Your instructions
All lines from the one with "Task: Open the Photosynthesis" through the last line of the data below should be copied exactly; please add nothing.
Start of Material for the task
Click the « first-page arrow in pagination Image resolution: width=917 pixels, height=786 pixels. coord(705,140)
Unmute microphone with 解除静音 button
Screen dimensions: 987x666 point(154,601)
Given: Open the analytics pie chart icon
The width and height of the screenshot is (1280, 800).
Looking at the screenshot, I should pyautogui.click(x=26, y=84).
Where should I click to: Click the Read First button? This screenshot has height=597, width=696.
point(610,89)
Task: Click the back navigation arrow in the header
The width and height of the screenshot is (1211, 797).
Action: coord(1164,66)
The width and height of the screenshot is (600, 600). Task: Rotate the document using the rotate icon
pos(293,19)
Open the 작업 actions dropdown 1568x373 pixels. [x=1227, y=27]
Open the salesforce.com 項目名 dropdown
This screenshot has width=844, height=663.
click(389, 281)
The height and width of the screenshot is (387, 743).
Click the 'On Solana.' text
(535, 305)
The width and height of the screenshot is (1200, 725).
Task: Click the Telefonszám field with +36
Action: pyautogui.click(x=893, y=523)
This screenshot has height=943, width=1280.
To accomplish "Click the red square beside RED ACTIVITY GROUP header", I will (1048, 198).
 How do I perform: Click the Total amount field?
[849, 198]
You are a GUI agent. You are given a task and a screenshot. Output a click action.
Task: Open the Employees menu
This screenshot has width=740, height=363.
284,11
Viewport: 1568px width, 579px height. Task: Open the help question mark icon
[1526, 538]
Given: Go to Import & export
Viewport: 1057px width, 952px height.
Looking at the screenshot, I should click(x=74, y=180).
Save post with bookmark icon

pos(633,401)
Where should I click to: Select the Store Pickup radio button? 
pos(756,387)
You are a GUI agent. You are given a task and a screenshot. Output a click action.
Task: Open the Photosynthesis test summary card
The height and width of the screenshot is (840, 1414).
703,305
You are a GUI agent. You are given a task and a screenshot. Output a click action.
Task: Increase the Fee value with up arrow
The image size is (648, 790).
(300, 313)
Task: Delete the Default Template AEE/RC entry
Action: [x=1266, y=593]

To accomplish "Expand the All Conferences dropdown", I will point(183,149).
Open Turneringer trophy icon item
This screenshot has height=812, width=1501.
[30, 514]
End of Material for the task
Result
Task: Open the Photosynthesis test summary card
The height and width of the screenshot is (840, 1414).
703,305
You are a GUI agent. You are given a task and a screenshot. Output a click action.
Task: Increase the Fee value with up arrow
The image size is (648, 790).
(300, 313)
Task: Delete the Default Template AEE/RC entry
Action: [x=1266, y=593]

To accomplish "Expand the All Conferences dropdown", I will point(183,149).
Open Turneringer trophy icon item
This screenshot has height=812, width=1501.
[30, 514]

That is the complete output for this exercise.